[Página]
▼

El verano, esa larga angustia. A partir de Aftersun, de Charlotte Wells
Hace un par de semanas me hice una nueva amiga. Resultó ser una persona generosa que leyó mis poemas con entusiasmo. En ese intercambio de ideas que sucede después de una lectura, me preguntó si recordaba el día en que había conocido el mar. Según ella, mi libro estaba marcado por su presencia. ¬¬La pregunta me hizo dudar. Sentí que nadie goza de una memoria tan clara, y que lo que uno mismo puede presumir como un primer recuerdo podría, en realidad, no serlo. Recordé algunas autorías que, dentro de su obra, presumían tener esa capacidad: Nicanor Parra en Se canta al mar, por ejemplo, un poema narrativo en que cuenta la primera vez que su padre lo llevó a conocer esa masa azul y salada. Yo le dije que no. Que no lo recordaba. Pero que sí creía recordar la primera vez que fui a la playa.
Yo tenía tres años. Mis papás deben haber tenido algo así como veintisiete y veinticinco. Arrendaron una cabaña en El Quisco para semana santa, y fuimos con el auto prestado del Chito, el tío abuelo de unos primos de mi mamá. Una relación un tanto lejana, sí. Sobre todo para prestar un auto, creo. En esa época vivíamos en la casa de mi abuela. Yo pasaba mucho tiempo con ella y habíamos construido un compañerismo inquebrantable. Éramos compañeros de siesta, de cocina y de juegos. Cuando cayó la noche del primer día en El Quisco, le dije a mis papás que ya estaba listo para volver a Rancagua con la Carmen, mi abuela. Ellos se rieron y me dijeron que íbamos a dormir ahí un par de días. Entonces les pedí que la llamáramos, porque la extrañaba. Salimos a un teléfono público y, en los brazos de mi papá, mi mamá metió unas monedas en la caja metálica y me entregó el tubo.
La playa, recuerdo, me pareció hermosa y decepcionante. De lo que había visto en la tele me imaginé barcos, turistas, mucho sol. Pero en realidad muy poco de lo que tocaba el mar era playa. Nos estábamos quedando cerca de una quebrada, no había tele, hacía mucho frío; y lo único que adornaba el cielo nublado, eran gaviotas. Ese fin de semana en que conocí la playa también me sentí, de alguna forma, aburrido.
Aftersun me transmitió una sensación muy parecida. La película, que inaugura la obra de Charlotte Wells, trata sobre Calum (Paul Mescal), y su hija de diez años, Sophie (Frankie Corio). Calum es un hombre joven que se lleva a su hija de vacaciones. El lugar que escoge es un resort en Turquía. Poco sé sobre las temporadas altas en el oeste de Asia, así que supongo que, por el período de vacaciones, es normal que el complejo esté lleno de británicos: hay irlandeses, escoceses, ingleses. Grupos grandes de amigos, muchos adolescentes, que van a meterse al agua durante el día, jugar pool en las tardes y tomar durante la noche.

▲

[Ejercicios propuestos]
A) Según el texto sobre Aftersun, ¿dónde arrendaron los papás de quien escribe una cabaña para semana santa?
B) Reproduce del texto sobre Aftersun todo lo que va desde "La playa, recuerdo, me" hasta "alguna forma, aburrido.".

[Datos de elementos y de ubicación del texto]
▼

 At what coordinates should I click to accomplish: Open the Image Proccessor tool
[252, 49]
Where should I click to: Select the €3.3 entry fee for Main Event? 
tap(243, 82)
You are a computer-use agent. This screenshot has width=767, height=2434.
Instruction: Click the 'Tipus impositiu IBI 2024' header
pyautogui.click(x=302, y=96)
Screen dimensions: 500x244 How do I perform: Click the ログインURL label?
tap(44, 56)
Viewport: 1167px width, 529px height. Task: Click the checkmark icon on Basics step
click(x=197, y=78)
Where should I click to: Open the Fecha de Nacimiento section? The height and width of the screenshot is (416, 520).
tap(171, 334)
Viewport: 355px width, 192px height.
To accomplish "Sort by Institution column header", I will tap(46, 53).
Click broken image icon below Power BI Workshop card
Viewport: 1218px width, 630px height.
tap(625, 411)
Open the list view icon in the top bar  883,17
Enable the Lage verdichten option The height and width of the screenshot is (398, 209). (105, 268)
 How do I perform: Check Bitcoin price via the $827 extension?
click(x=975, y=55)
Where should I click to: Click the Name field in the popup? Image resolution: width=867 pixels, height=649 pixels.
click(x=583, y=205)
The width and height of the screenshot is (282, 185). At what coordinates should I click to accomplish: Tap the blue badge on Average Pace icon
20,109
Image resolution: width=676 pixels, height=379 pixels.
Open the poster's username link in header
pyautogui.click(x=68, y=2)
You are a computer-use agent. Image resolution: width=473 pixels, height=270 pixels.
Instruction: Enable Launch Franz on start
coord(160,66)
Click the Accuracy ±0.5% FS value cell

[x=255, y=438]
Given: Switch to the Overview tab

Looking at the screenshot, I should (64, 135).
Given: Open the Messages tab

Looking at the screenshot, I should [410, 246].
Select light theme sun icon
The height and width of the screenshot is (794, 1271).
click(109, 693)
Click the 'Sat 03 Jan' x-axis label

▲

[Soluciones]
A) En El Quisco.

B)
La playa, recuerdo, me pareció hermosa y decepcionante. De lo que había visto en la tele me imaginé barcos, turistas, mucho sol. Pero en realidad muy poco de lo que tocaba el mar era playa. Nos estábamos quedando cerca de una quebrada, no había tele, hacía mucho frío; y lo único que adornaba el cielo nublado, eran gaviotas. Ese fin de semana en que conocí la playa también me sentí, de alguna forma, aburrido.